# Asphalt thickness



## cexcavation (Apr 17, 2008)

MBConst said:


> Don't you think determining the depth of asphalt is beyond a reasonable expectation for a contractor? This is why they have a provision in the specs for unforeseen conditions. Subsurface conditions are next to impossible to clarify prior to a bid. My thinking is if the owner knew - he would have put it in the plans and specs. He left it open because he thinks that's a way out. If I complained about there being 16 trees to remove instead of 5 I thought I saw on the print, I would agree that I am out of luck - the trees are there for all to see. Short of a Geo Tech report - and even that sometimes doesn't designate asphalt depth, there is no way of knowing subsurface conditions. This is a public works bid - no one, in the thirty years of doing this business, has set up traffic control, brought out a saw and demo hammer, removed a section of asphalt, then patch it back - just to determine depth of existing. First of all, you need proper permits to set up a cone in the road. It just doesn't happen that way.


Typically they will "core" it in several locations to gain an average depth. If no depth is given on the plans, your best bet is to specify what depth you are bidding it at. Communicating what your number represents eliminates confusion when a change order is necessary. If the plans do not specify, then it is a guess, and no one should be expected to bid based on a guess. The only trick is that every bidder should be bidding on the same "guess", or else the bidding process is not fair. Ultimately, it is up to the municipality to specify a thickness to ensure all bids are equal. We've all been there, and on smaller jobs its not a big deal, but you start tearing out a lot of footage and a guy starts losing money in a hurry.
Good Luck!!!:thumbsup:


----------



## CONCRETE MIKE (Jan 11, 2010)

JDavis21835 said:


> Saw or demo hammer? Ive seen an arrow board and core drill used plenty of times to determine depth of asphalt. Maybe they were just a mirage?


 I agree, you go to the job on a sunday an core it, thats what the contractors do here in ohio, but dont get caught.


----------



## user56890 (Jan 18, 2010)

Got a change order for the work. I don't think most of you understand the public works bidding process. For those of you that made sense in your response - Thank you. For those of you that pushed blame and made me feel like an idiot because I "bid" incorrectly $%#@ You.

Thought I could get some intelligent response on this site - apparently not. You people are like a bunch of old ladies gossiping and demeaning.

I'm outta here - trying to find a site with intelligence.


----------



## Ayerzee (Jan 4, 2009)

MBConst said:


> I'm outta here - trying to find a site with intelligence.


Later


----------



## Upchuck (Apr 7, 2009)

If you're going to ask the forum a question, you should be prepared for people to disagree with you. Also, you are being to sensitive. Nobody insulted you, they disagreed with you.

As far as your original question i think it may depend on the part of the country you work in. In my area it seems like many companies working public jobs live off change orders. They bid low & then pray for change orders. If I were bidding these types of jobs I would definitely core road if asphalt thickness wasn't specified. Due diligence never hurts.

This practice could be changing due to the lack of state money. On a local job a contractor wanted a an extra of $400,000 to go 70' of deep sewer due to all different utilities in the way. The town took that part of the job along with another part of the job & re-bid them. The original contractor sued the town but lost the case. I have a feeling this may be the beginning of municipalities cracking down on change orders.

▶ **GIVEN MATERIAL**
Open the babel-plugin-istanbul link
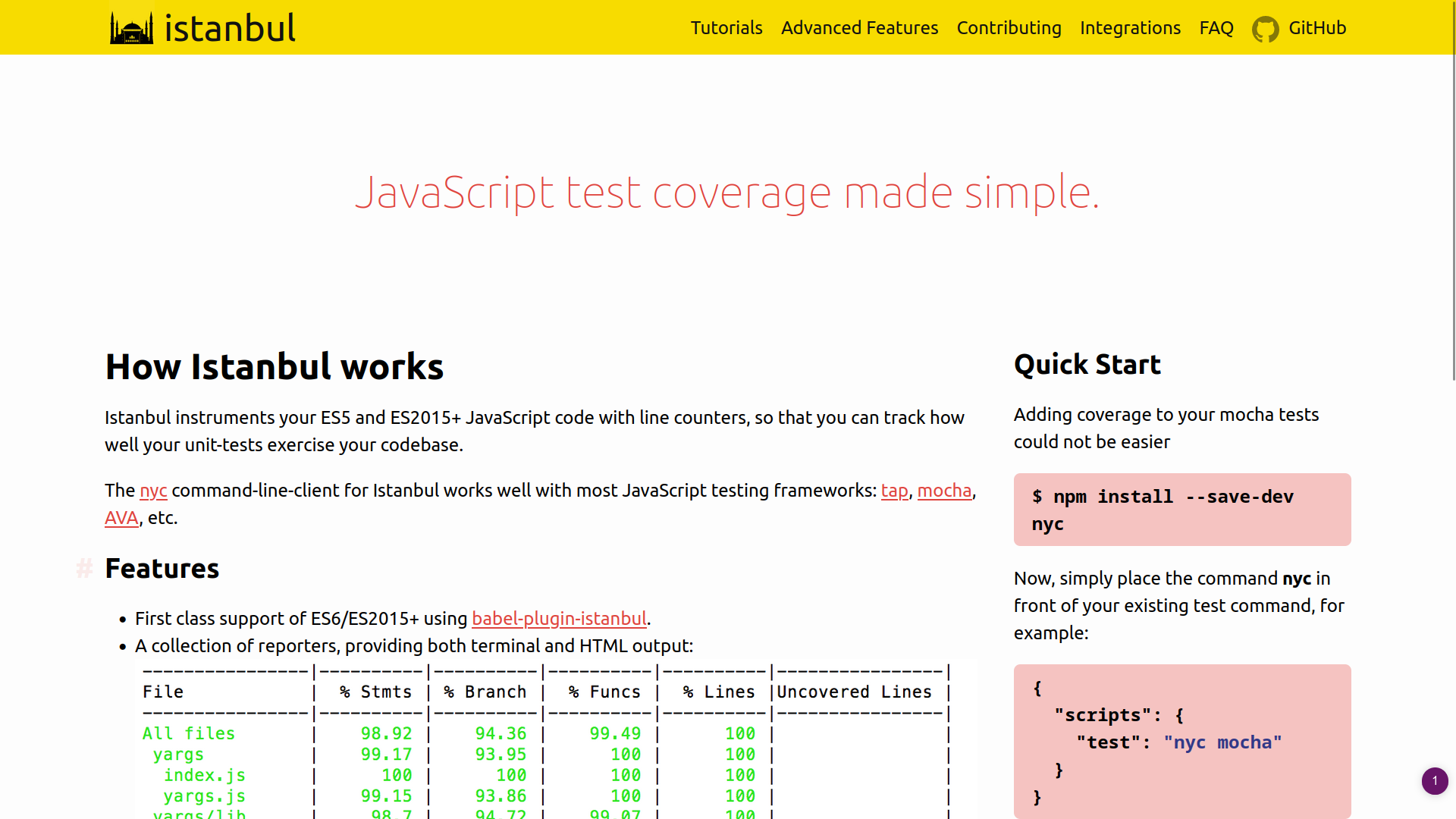 (x=559, y=619)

▶ **WHAT YOU HAVE TO DO**
Write the next part of the forum thread on asphalt thickness, picking up after its final post.

▶ **WRITTEN RESPONSE**
----------



## spydeere (Dec 8, 2009)

...if it was up to me, User would never have gotten his change order for the extra depth, lots of sympathy,,but no cash.

my favourite line to a contractor who has under bid a job and then wants to add on extras for something he should have seen,,,,"did you review the site prior to bidding?" 

Fortunately in our contracts we include a spec that covers variations for the depth of asphalt, it must on average be over 15mm of what is stated in the plans and they are entitled to an increase of 15% of the bid item price.

Where no asphalt depth is specified we pay by the ton using weigh tickets.

All our contracts have bore hole logs, but never nearly enough, indicating depth of asphalt. If a contractor is smart he would get out and core the road for his own good add the extra costs into his bid price.

Last contract I was on, the Contractor was given 2 days to core 18 miles of highway to determine the asphalt thickness and subsurface conditions and then warranty the highway for 7 years. I have a meeting with the government coming up, this will be addressed as not being fair to any contractor to properly bid a contract. I suspect the Contractor increased his prices accordingly. Still not a good way to do business, not for the government nor for the you the tax paying citizen.


----------



## cexcavation (Apr 17, 2008)

user56890 said:


> Got a change order for the work. I don't think most of you understand the public works bidding process. For those of you that made sense in your response - Thank you. For those of you that pushed blame and made me feel like an idiot because I "bid" incorrectly $%#@ You.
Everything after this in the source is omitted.